==== MATERIALS PROVIDED ====

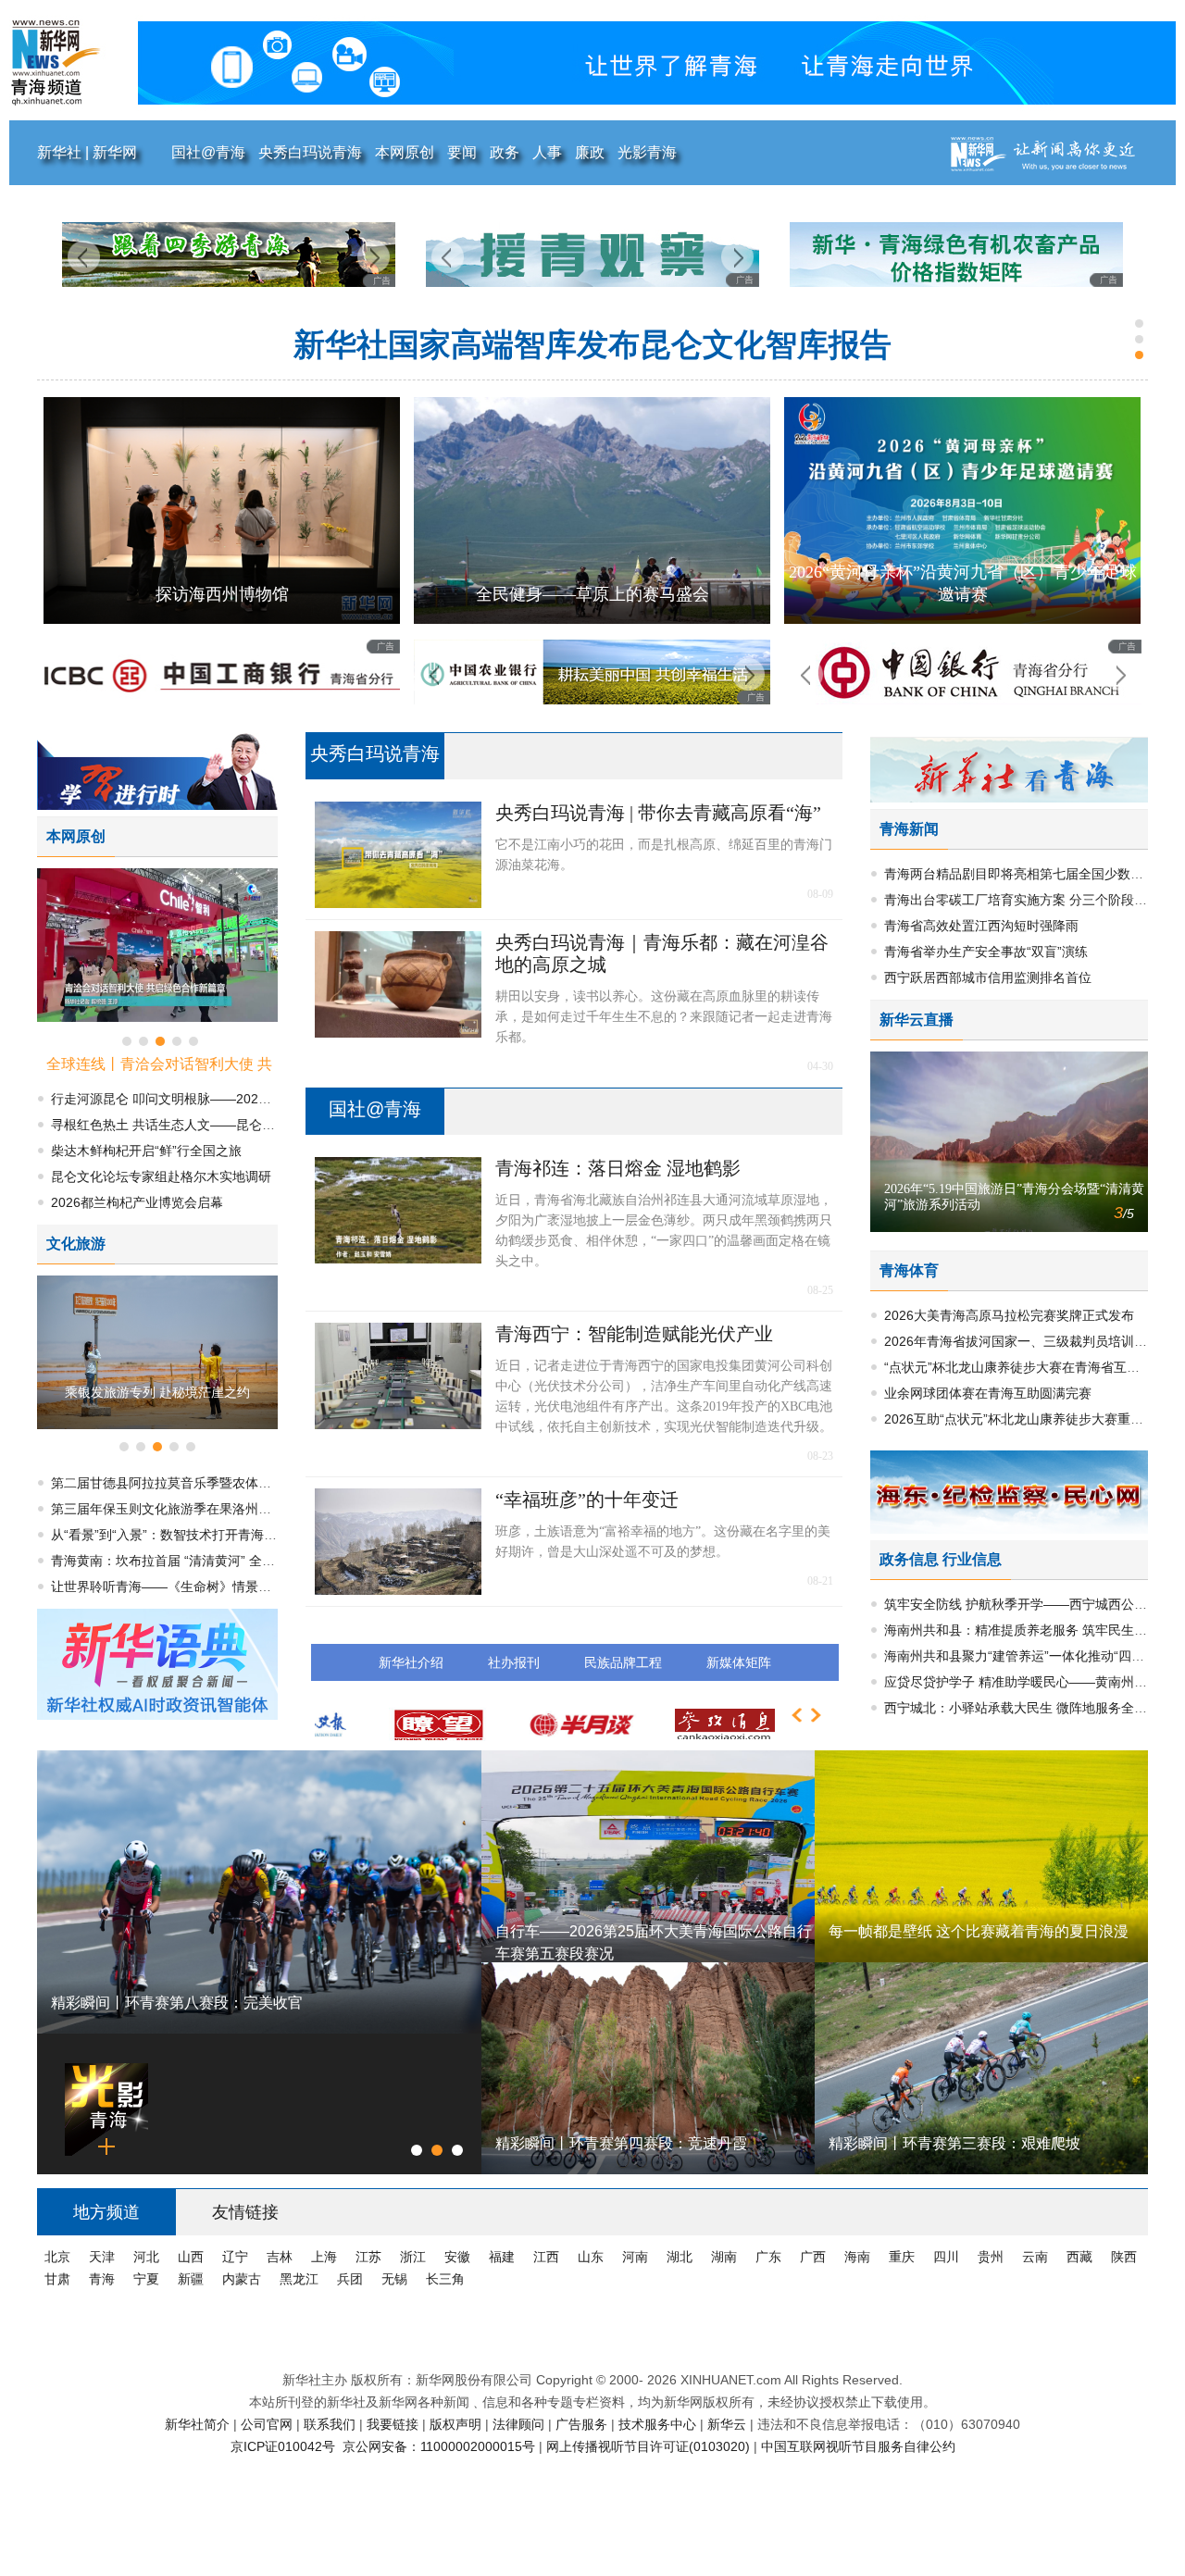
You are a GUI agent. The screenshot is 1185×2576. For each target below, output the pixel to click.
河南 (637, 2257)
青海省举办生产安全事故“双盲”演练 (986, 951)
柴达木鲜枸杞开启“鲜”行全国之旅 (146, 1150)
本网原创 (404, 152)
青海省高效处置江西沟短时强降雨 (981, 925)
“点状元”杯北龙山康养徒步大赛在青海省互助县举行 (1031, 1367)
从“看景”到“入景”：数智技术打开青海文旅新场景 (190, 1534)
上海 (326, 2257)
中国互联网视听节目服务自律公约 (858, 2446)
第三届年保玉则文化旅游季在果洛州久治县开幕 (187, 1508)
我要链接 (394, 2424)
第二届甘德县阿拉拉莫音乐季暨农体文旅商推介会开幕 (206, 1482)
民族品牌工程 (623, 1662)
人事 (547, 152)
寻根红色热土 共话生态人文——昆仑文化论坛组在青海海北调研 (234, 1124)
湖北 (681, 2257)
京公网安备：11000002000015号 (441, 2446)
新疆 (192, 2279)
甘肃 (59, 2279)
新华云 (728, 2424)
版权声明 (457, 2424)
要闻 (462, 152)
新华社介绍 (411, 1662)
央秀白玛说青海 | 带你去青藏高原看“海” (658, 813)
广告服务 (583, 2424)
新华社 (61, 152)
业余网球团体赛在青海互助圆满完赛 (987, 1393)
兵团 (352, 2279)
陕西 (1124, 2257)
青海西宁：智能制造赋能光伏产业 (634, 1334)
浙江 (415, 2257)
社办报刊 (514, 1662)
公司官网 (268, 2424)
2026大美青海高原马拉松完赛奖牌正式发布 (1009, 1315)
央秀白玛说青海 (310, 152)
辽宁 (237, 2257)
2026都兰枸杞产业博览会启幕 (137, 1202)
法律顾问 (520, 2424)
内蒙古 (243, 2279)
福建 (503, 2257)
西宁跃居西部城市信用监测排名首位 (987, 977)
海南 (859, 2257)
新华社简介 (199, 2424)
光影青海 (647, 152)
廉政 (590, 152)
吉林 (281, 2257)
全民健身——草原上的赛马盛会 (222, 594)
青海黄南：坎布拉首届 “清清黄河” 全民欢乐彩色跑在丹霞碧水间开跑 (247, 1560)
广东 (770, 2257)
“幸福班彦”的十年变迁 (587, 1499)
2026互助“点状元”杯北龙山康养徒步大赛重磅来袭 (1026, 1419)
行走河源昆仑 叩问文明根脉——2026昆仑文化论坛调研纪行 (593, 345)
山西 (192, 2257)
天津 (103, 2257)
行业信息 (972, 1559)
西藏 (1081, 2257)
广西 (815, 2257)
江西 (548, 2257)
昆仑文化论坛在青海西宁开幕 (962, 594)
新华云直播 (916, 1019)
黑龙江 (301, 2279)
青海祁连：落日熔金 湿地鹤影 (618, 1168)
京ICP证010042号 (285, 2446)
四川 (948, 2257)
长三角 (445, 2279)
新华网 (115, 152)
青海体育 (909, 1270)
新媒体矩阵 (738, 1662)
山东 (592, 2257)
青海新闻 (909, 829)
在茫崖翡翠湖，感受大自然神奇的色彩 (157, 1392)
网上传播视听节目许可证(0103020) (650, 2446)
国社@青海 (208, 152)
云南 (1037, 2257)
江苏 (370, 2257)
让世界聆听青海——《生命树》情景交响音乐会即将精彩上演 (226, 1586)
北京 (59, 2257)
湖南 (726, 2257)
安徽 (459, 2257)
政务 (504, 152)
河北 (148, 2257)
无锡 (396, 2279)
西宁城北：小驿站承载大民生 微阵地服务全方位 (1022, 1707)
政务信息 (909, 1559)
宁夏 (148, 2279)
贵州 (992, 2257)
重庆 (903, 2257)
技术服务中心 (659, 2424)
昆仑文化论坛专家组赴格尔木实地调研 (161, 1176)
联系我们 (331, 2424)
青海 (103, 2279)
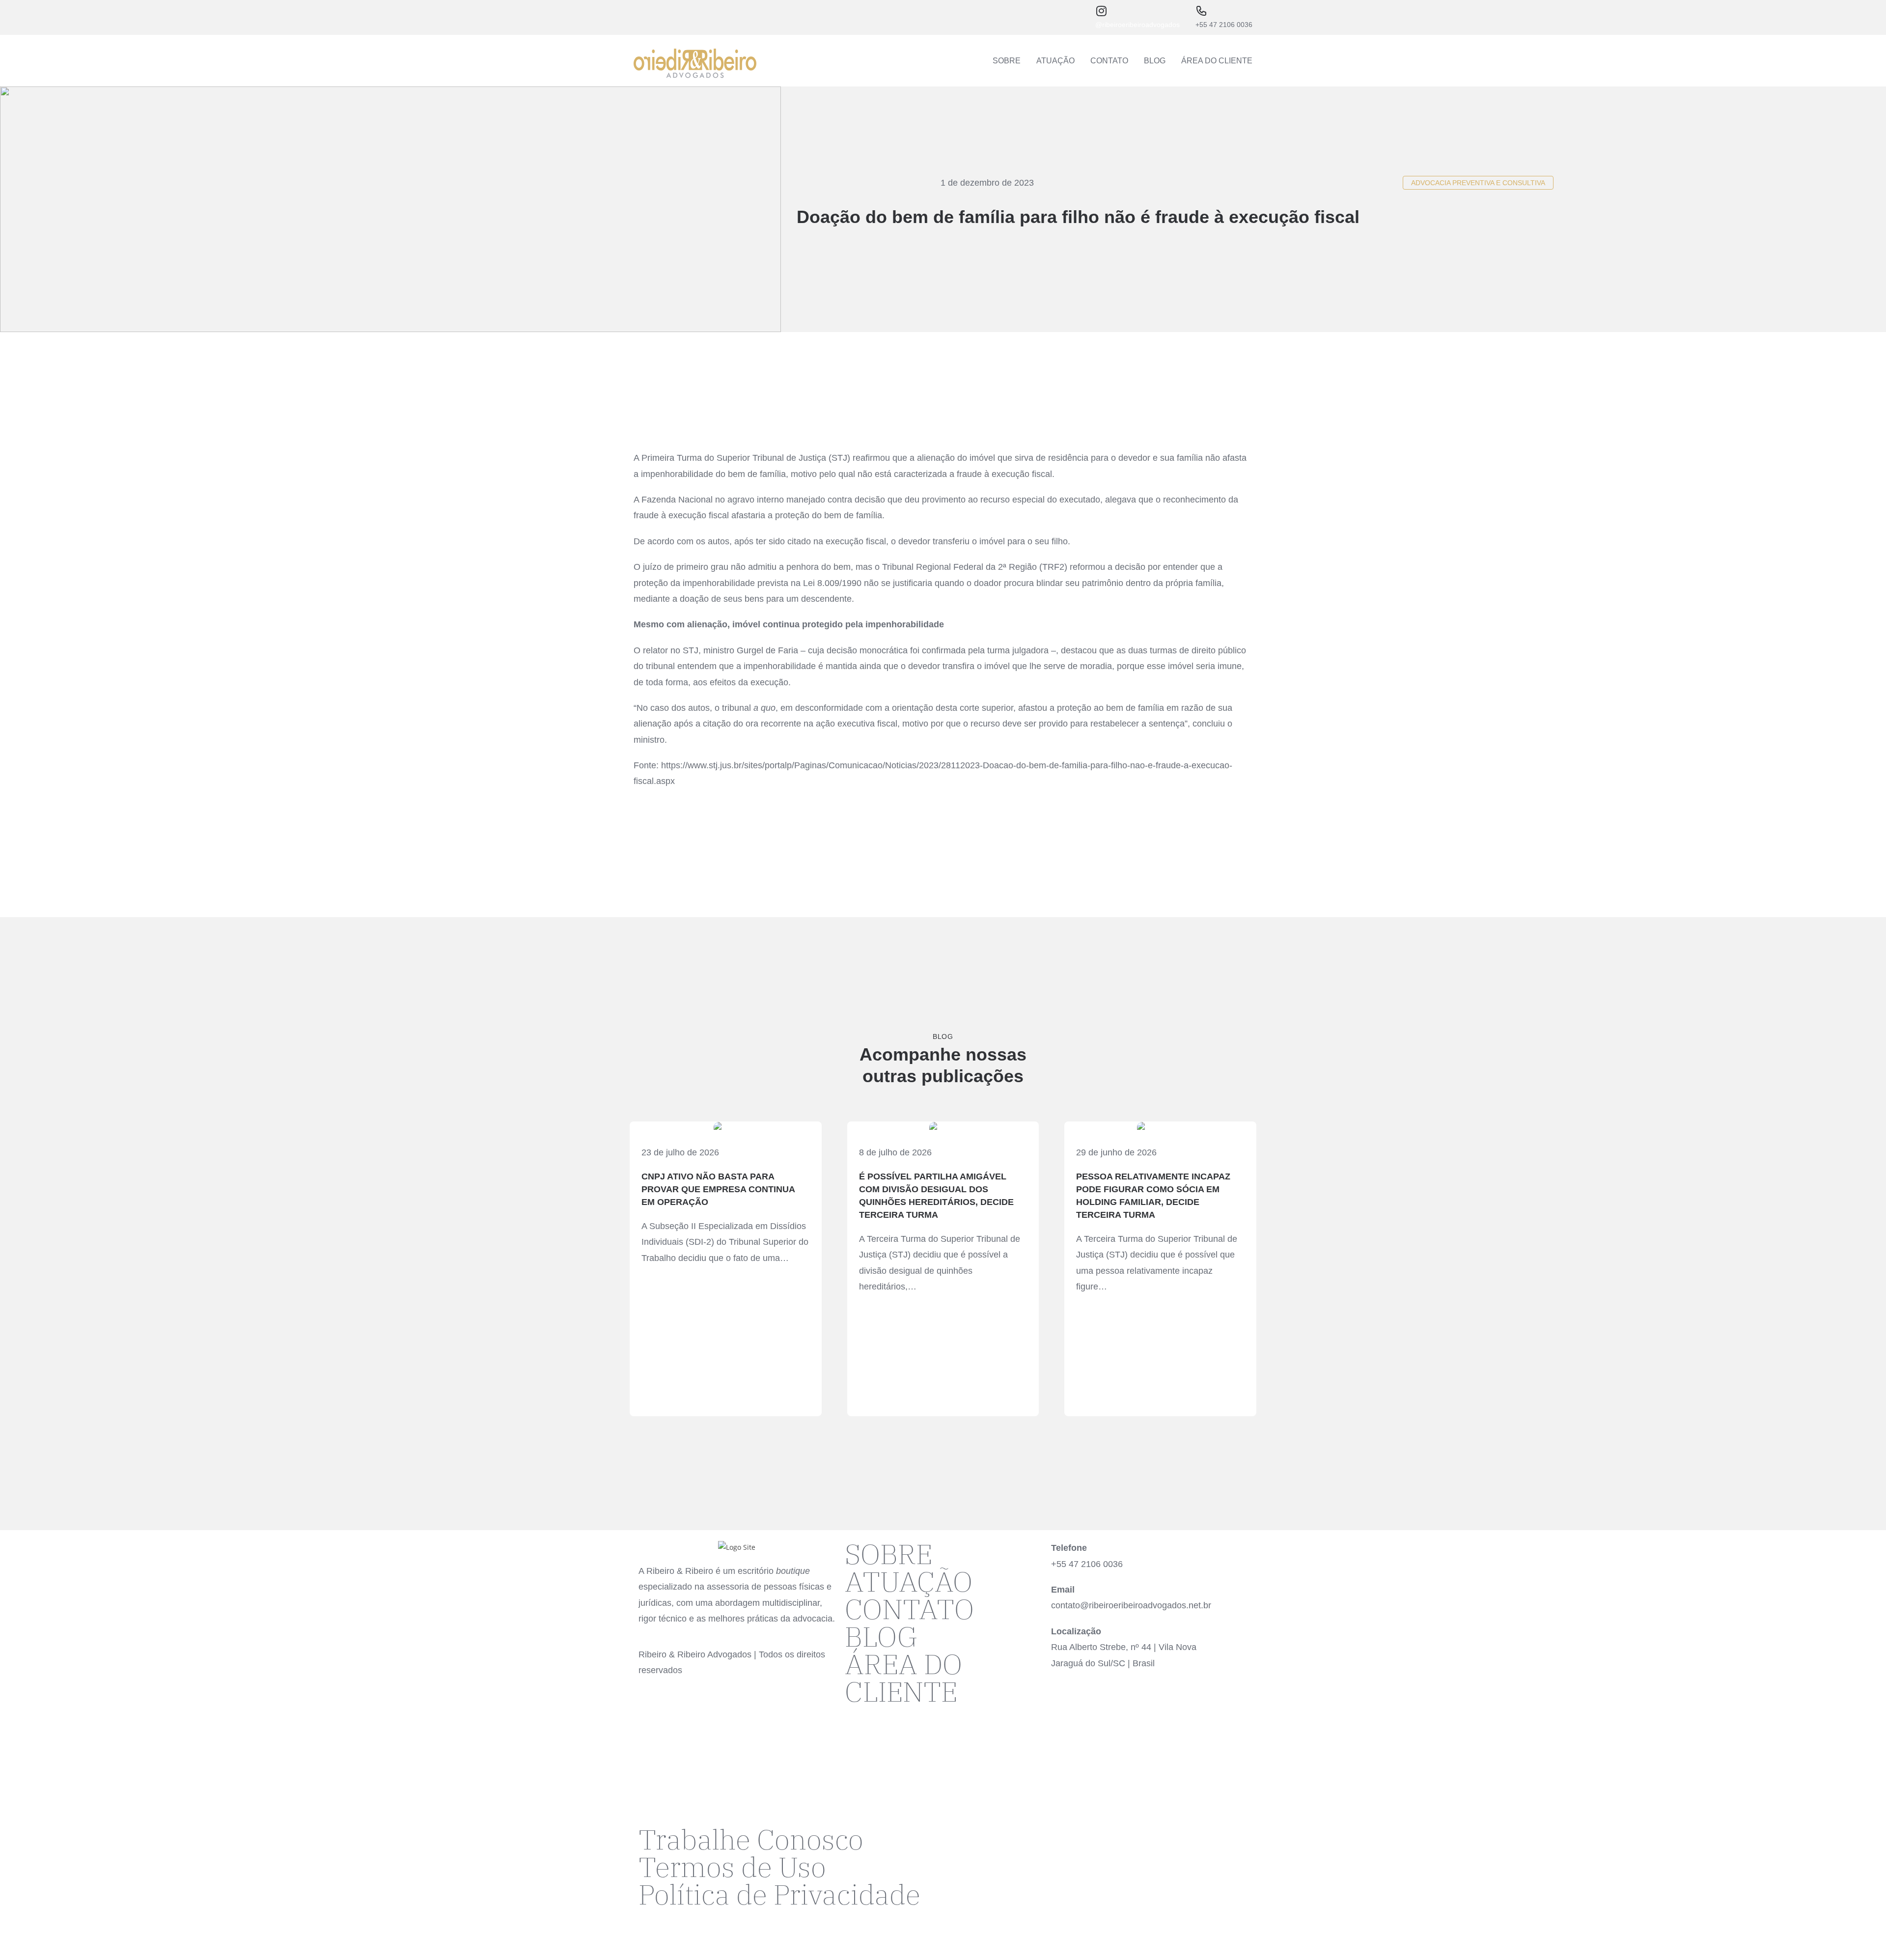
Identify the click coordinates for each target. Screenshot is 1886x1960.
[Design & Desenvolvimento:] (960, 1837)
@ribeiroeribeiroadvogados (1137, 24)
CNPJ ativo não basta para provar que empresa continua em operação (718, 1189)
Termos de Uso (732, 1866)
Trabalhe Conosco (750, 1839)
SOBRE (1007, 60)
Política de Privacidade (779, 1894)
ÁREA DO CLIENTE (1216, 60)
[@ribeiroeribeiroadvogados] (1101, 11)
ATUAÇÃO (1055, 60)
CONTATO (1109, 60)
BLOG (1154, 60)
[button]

====

## [EXERCISE REQUIREMENTS]
Starting at the line that contains "社办报刊 (514, 1662)" and stopping after the line that contains "新华社简介 (199, 2424)", write out every line exactly as it appears above, and no other line.

## [EXERCISE ANSWER]
社办报刊 (514, 1662)
公司官网 (268, 2424)
2026大美青海高原马拉松完赛奖牌正式发布 (1009, 1315)
央秀白玛说青海 (310, 152)
辽宁 (237, 2257)
2026都兰枸杞产业博览会启幕 (137, 1202)
法律顾问 (520, 2424)
内蒙古 (243, 2279)
福建 (503, 2257)
西宁跃居西部城市信用监测排名首位 (987, 977)
海南 (859, 2257)
新华社简介 (199, 2424)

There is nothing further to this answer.